The next 2 and a half years were spent keeping the house ‘inspection ready’. I cooked, cleaned, washed, ran the office and sorted and packed up my parents house. I feel like during that time I’ve re-lived every memory of my entire life. It’s been insanely hard and therapeutic at the same time. One of the hardest parts for me was having a MASSIVE garage sale and selling off a lot of my mums stuff. The property they lived on had lots of storage and my mum had done lots of collecting. The house they have at the beach is already full so 95% of it had to go. I was riddled with guilt. Even though my dad told me to get rid of it all and my mum seriously wouldn’t have a clue that it was hers to begin with anyway. I found that incredibly difficult to do.
After two years of waiting on paper work, my mum was finally assessed the day before her 65th birthday and approved for care under the NDIS scheme. This meant mum could have a carer with her while my dad was at work. Once this was approved I suggested to my dad that maybe it was time to move off the property full time and move to the beach house while he gets mums care set up. This way they wouldn’t have to switch carers once the property sold. So at Christmas time my parents moved to the beach house full time. In March of this year we hired a new realestate agent. Within 2 months the property was finally under contract, funnily enough to a man named Tony. That’s my dads name too!

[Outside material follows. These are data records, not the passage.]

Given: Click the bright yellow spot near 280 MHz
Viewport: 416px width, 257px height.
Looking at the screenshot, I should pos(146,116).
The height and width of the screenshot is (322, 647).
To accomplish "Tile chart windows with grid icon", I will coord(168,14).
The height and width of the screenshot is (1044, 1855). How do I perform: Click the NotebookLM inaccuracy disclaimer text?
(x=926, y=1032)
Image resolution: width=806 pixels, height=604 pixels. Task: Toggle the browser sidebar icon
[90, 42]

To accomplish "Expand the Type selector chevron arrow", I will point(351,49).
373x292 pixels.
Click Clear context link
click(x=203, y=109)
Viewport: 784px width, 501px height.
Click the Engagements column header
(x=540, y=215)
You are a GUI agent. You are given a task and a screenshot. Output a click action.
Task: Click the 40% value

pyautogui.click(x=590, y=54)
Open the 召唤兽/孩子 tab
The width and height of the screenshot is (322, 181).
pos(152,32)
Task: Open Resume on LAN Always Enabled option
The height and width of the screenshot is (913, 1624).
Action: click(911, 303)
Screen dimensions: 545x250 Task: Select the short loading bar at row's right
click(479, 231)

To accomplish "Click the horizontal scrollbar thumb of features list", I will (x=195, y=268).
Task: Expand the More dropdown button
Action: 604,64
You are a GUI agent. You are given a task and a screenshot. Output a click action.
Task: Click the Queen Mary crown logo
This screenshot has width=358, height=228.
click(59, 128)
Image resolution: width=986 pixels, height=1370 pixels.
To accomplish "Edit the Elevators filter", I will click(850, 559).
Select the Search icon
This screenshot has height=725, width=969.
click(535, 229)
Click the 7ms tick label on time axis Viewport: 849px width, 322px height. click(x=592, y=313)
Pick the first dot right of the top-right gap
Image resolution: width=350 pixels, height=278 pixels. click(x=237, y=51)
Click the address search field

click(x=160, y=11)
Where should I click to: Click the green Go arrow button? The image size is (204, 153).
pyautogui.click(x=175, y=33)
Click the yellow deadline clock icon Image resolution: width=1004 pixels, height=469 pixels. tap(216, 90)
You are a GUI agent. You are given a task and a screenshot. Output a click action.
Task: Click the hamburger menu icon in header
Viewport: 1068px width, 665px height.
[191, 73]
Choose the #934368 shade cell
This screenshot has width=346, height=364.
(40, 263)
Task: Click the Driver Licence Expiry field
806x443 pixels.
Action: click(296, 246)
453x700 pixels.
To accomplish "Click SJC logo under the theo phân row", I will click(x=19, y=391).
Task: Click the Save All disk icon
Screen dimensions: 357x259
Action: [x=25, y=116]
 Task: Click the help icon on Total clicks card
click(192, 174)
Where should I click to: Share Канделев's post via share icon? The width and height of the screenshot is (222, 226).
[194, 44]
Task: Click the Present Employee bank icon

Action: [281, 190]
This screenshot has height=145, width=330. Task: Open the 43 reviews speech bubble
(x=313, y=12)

Every time I’ve come here over the past few months something else is gone. The lounge, the dining table. Something big, and it takes my breath away. The hardest thing for me to see empty was my mums bedroom. Although the bedroom suite has been taken to their new house there was something comforting to me to walk in to my mums bedroom and see it all still there. It was still the same as it was when I was young and would sit on mums bed and chat with her in the mornings before school. Or when my dad was working away she would let me sleep with her and we would stay up late watching ‘Murder She Wrote’ or ‘To The Manner Born’. It’s amazing how four walls can hold so many memories.
So today is the day. The day I’ve come here completely alone. And as always this place is here to hold the space for me to remember, smile and cry. I’ve come to say goodbye. As I walk through and take a moment in every room to stop and remember, and as crazy as it sounds to talk to each room. To thank it for all that’s it done for me, my family and friends and for what it’s yet to do for the family that will soon call it home. I grew here, I became a wife here, I became a mother here, and I grieved here.
Home is where the heart is, and this place will always have a piece of my heart.